Together, these restrictions mean that only requests from a server at the correct address and with the correct certificate will be able to both assume the role and perform actions in the AWS account.

The final step involves setting up the Covalent server to retrieve short-lived credentials using the X.509 certificate and private key.
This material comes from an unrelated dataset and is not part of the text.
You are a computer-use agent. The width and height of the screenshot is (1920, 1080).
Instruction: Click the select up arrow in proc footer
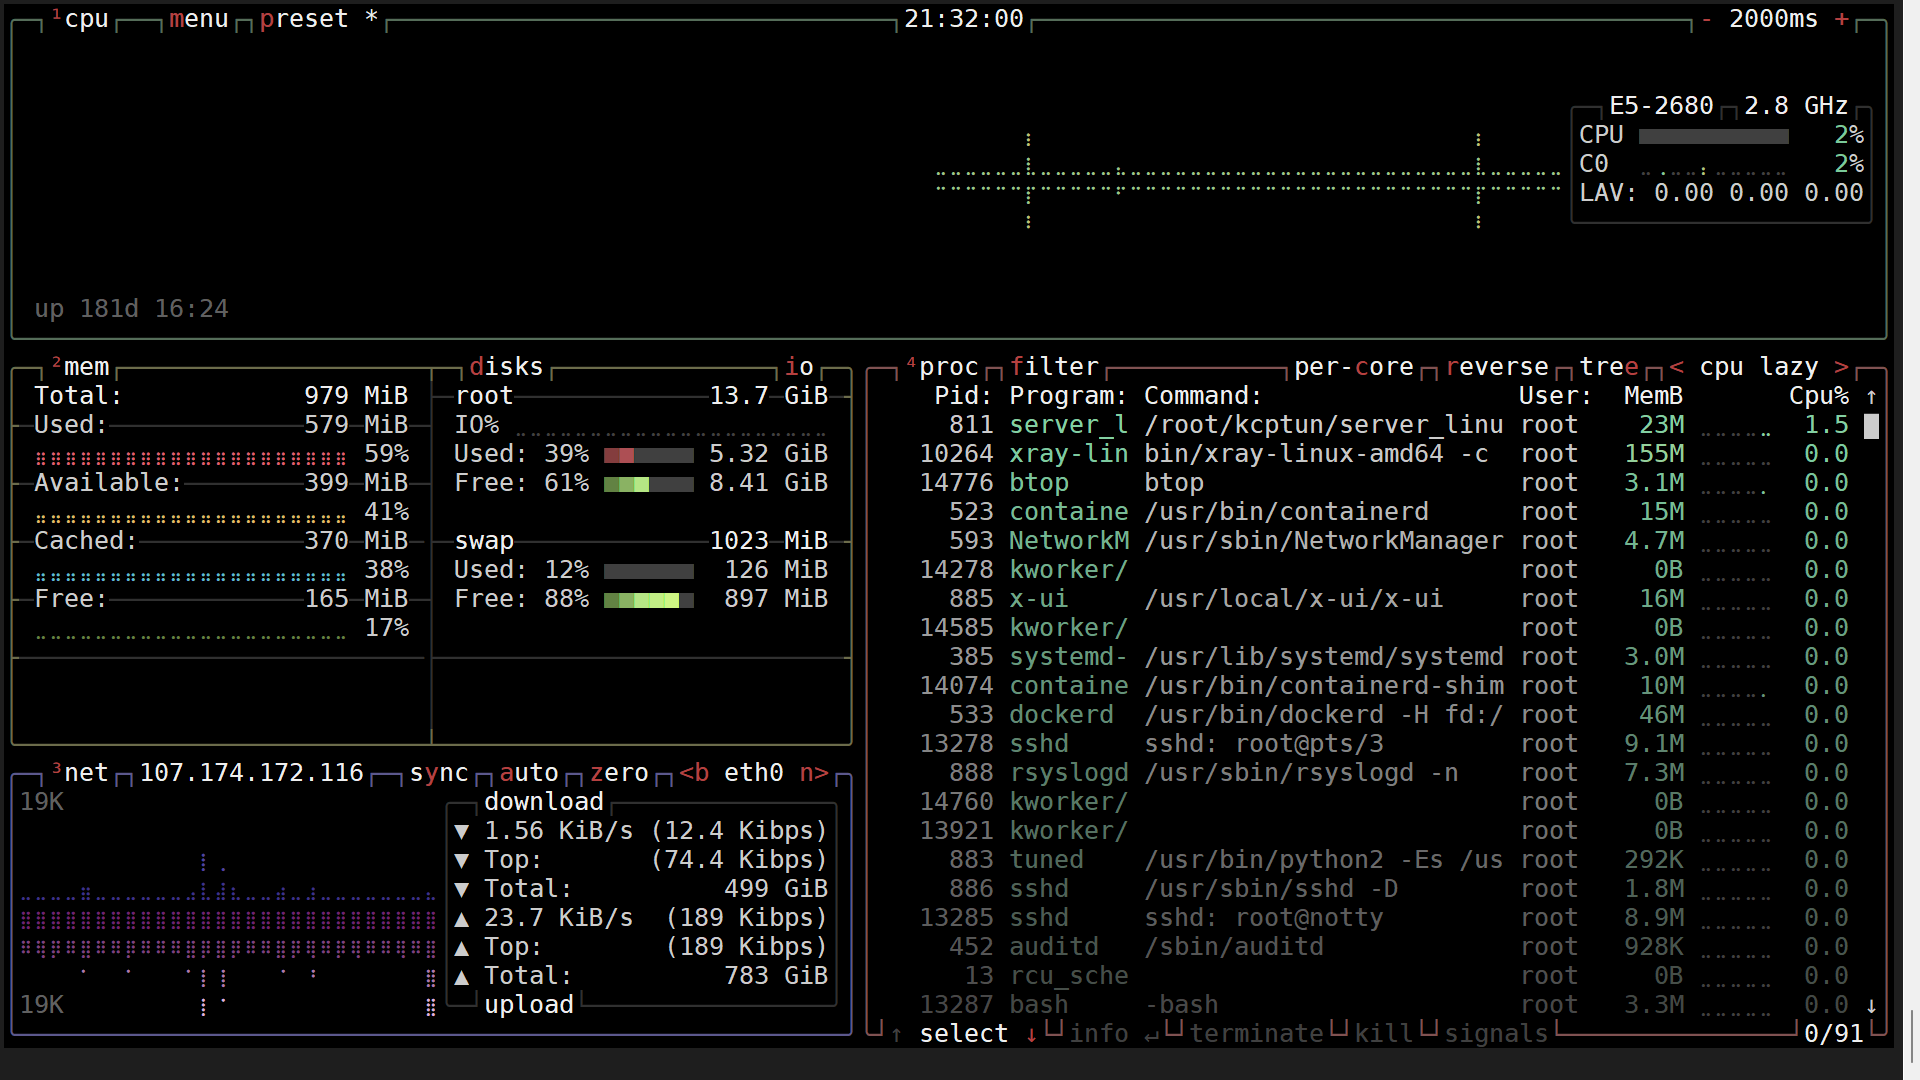897,1034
First download the aws_signing_helper binary, make it executable, and install it somewhere on the PATH. Modify the file ~/.aws/config file with the following:

[profile default]
credential_process = aws_signing_helper credential-process \
--certificate /path/to/cert.pem \
--private-key /path/to/privkey.pem \
--intermediates /path/to/chain.pem
--trust-anchor-arn arn:aws:rolesanywhere:<region>:<account>:trust-anchor/<id> \
--profile-arn arn:aws:rolesanywhere:<region>:<account>:profile/<id> \
--role-arn arn:aws:iam::<account>:role/CovalentAWSPluginsRole \
--endpoint rolesanywhere.<region>.amazonaws.com \
--region <region>

Validate the role is properly assumed by calling the STS service using the AWS CLI:

$ aws sts get-caller-identity
{
"UserId": "<key>:<value>",
"Account": "<redacted>",
"Arn": "arn:aws:sts::<account>:assumed-role/CovalentAWSPluginsRole/<id>"
}

To summarize, in this solution, Covalent will only need the path of the AWS Config file, which can be set using the environment variable AWS_CONFIG_FILE. A profile name may also be needed depending on the user’s previous credentials configuration.

IAM Roles on AWS

The third scenario involves an even slightly more sophisticated setup, albeit with simpler authentication. Users anticipating to use Covalent for heavier workloads for with multiple users may choose to self-host Covalent on AWS. If the Covalent server itself is self-hosted on AWS [link to self-hosted deployment guide], the server can authenticate using an instance profile. During deployment, a role is created called CovalentServiceRole. Attached to this role are the four policies CovalentBatchExecutorPolicy, CovalentBraketJobsExecutionPolicy, CovalentFargateExecutorPolicy, and CovalentLambdaExecutorPolicy. Therefore, no additional authentication is required, and no credentials file or environment variable is needed to interact with AWS backends via the plugins.